Mussel-inspired degradable antibacterial polydopamine/silica nanoparticle for rapid hemostasis.

High-performance hemostasis becomes increasingly essential in civilian and military trauma. However, available topical hemostats still exist various drawbacks and side-effects. Herein, a silica nanoparticle coated with polydopamine (PDA/SiNP) with good degradability, antibacterial performance was developed for hemorrhage control. PDA/SiNP formed a porous network via lyophilization and rendered material with phenol hydroxyls, aminos, proper hydrophobicity, promising for further cells aggregation and inducing clotting.
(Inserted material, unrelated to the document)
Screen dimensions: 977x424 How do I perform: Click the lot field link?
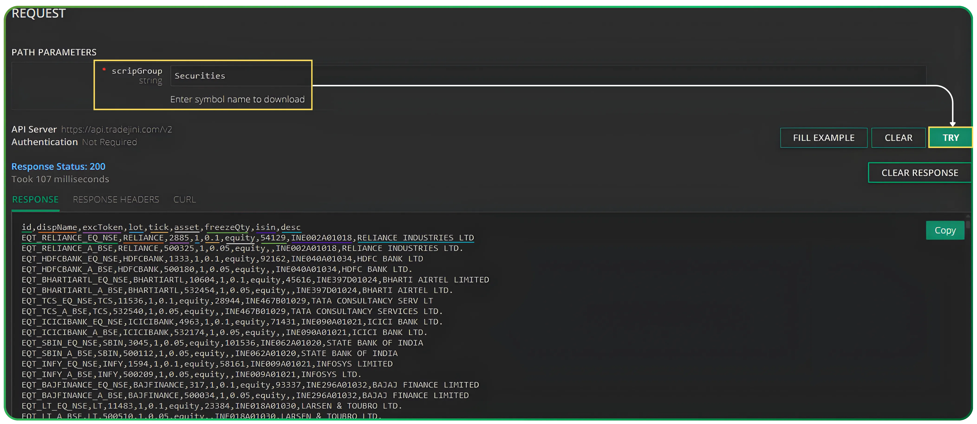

The degradation behaviors in vitro indicated that the weight loss of PDA/SiNP could attain approximately 40% just after 24 h. All results demonstrated that clotting time of blood was shortened by nearly 150 s for PDA/SiNP compared with that of commercial Celox in vitro hemostasis. PDA/SiNP could significantly accelerate coagulation by activating the extrinsic pathway of the coagulation cascade, adhering platelets and aggregating erythrocytes. Therefore, not only the PDA/SiNP achieved adequate hemostasis with low exothermic effects, but also blood loss was remarkably reduced in the femoral artery and vein injury, liver injury models. Importantly, PDA/SiNP exhibited long-lasting inhibition of Escherichia coli even after 208 h. Also, the hemolysis of PDA/SiNP with low cytotoxicity was much lower, while erythrocytes maintained regular morphology. Thus, amorphous nanoscale PDA/SiNP provided a new avenue for design of silica hemostats and nonmetallic ion antimicrobial.